本文抜粋:
____

Vol.24 ニエベ屋のおっちゃん、の巻

Vol.24 ニエベ屋のおっちゃん、の巻

オラー、こんにちは!! あみりょうこです。1か月がたちますが、コロナウイルスの騒ぎは世界的にもまだまだ終息の兆しが見えません。

テレビを持たない生活をしているので、一日中テレビからのコロナニュースを聞かずには済んでいるのですが、何時間かに1回ネットのライブ配信などで状況をアップデートしていると同じ情報の繰り返しでちょっと疲れてしまいます。なので、興味のある記事をこちらから探して読んでみたりしている状況です。

情報が全くないのも不安になりますが、情報が多すぎるというのも困りものだと感じています。膨大なニュースの中には嘘情報もまぎれていると思うと、ニュースを受け取る側もただただ言われることをほいほいと聞いていたらいい時代ではなくなったのだということですね。

しかし、インターネットの恩恵を受けることの方が圧倒的に多く、遠くに住んでいる友だちにも直接状況が聞けるので便利だと思います。

____

表示データ:

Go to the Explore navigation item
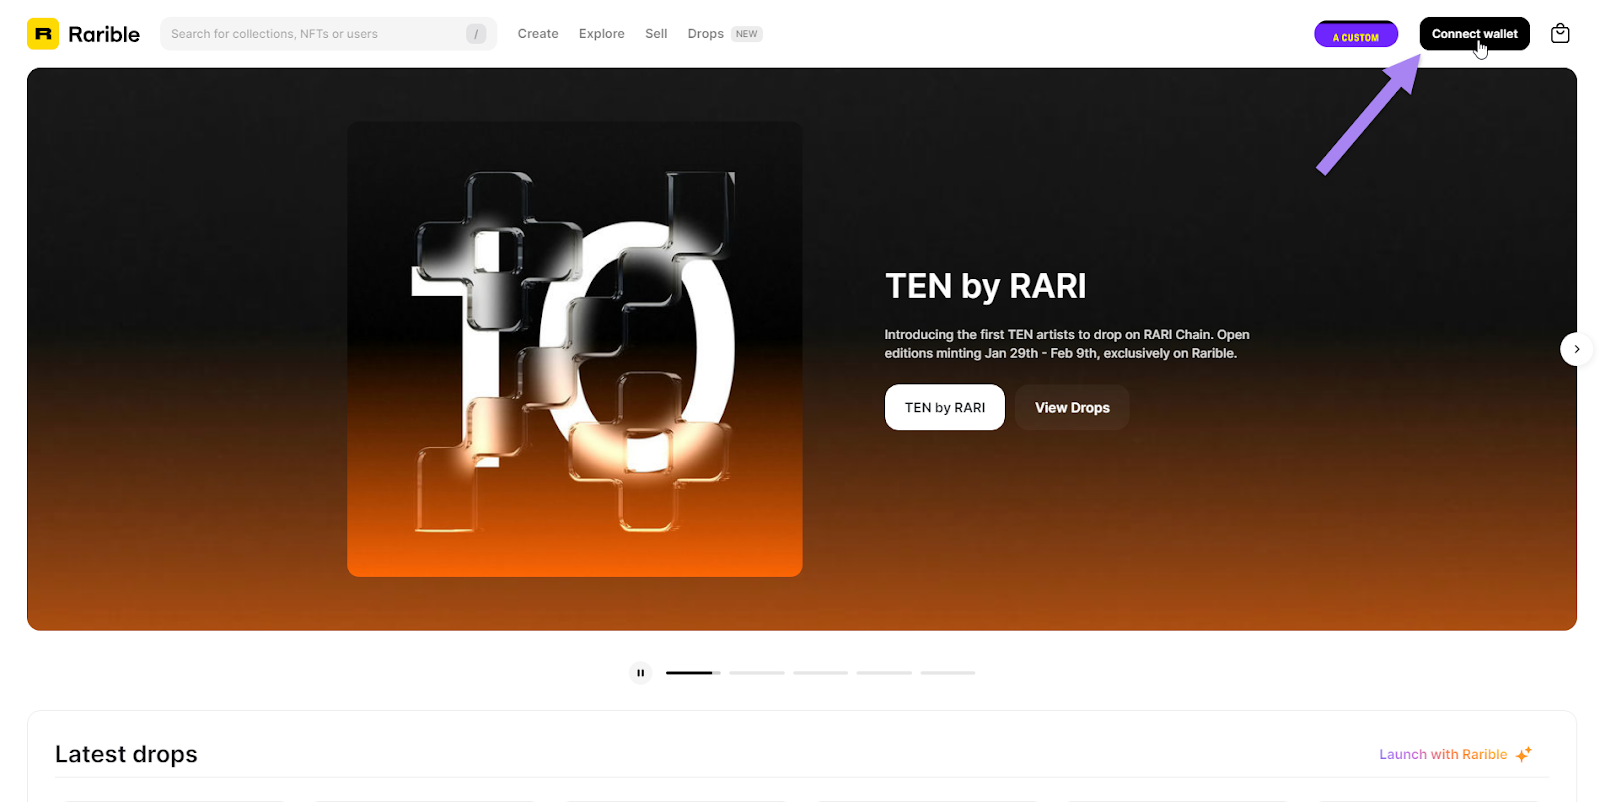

____

設問:
1. 本文抜粋から、「オラー、こんにちは!! あみ」から「聞けるので便利だと思います。」までを、終わりの部分も含めて一字も変えずに引用してください。
2. 本文抜粋について、次の問いに答えてください。
(a) 筆者が一日中テレビからのコロナニュースを聞かずに済んでいるのはなぜか。
(b) 筆者は何時間かに1回、何で状況をアップデートしているか。
(c) インターネットの恩恵として、筆者は何ができると述べているか。

解答:
1.
オラー、こんにちは!! あみりょうこです。1か月がたちますが、コロナウイルスの騒ぎは世界的にもまだまだ終息の兆しが見えません。

テレビを持たない生活をしているので、一日中テレビからのコロナニュースを聞かずには済んでいるのですが、何時間かに1回ネットのライブ配信などで状況をアップデートしていると同じ情報の繰り返しでちょっと疲れてしまいます。なので、興味のある記事をこちらから探して読んでみたりしている状況です。

情報が全くないのも不安になりますが、情報が多すぎるというのも困りものだと感じています。膨大なニュースの中には嘘情報もまぎれていると思うと、ニュースを受け取る側もただただ言われることをほいほいと聞いていたらいい時代ではなくなったのだということですね。

しかし、インターネットの恩恵を受けることの方が圧倒的に多く、遠くに住んでいる友だちにも直接状況が聞けるので便利だと思います。

2.
(a) テレビを持たない生活をしているから。
(b) ネットのライブ配信など。
(c) 遠くに住んでいる友だちにも直接状況が聞けること。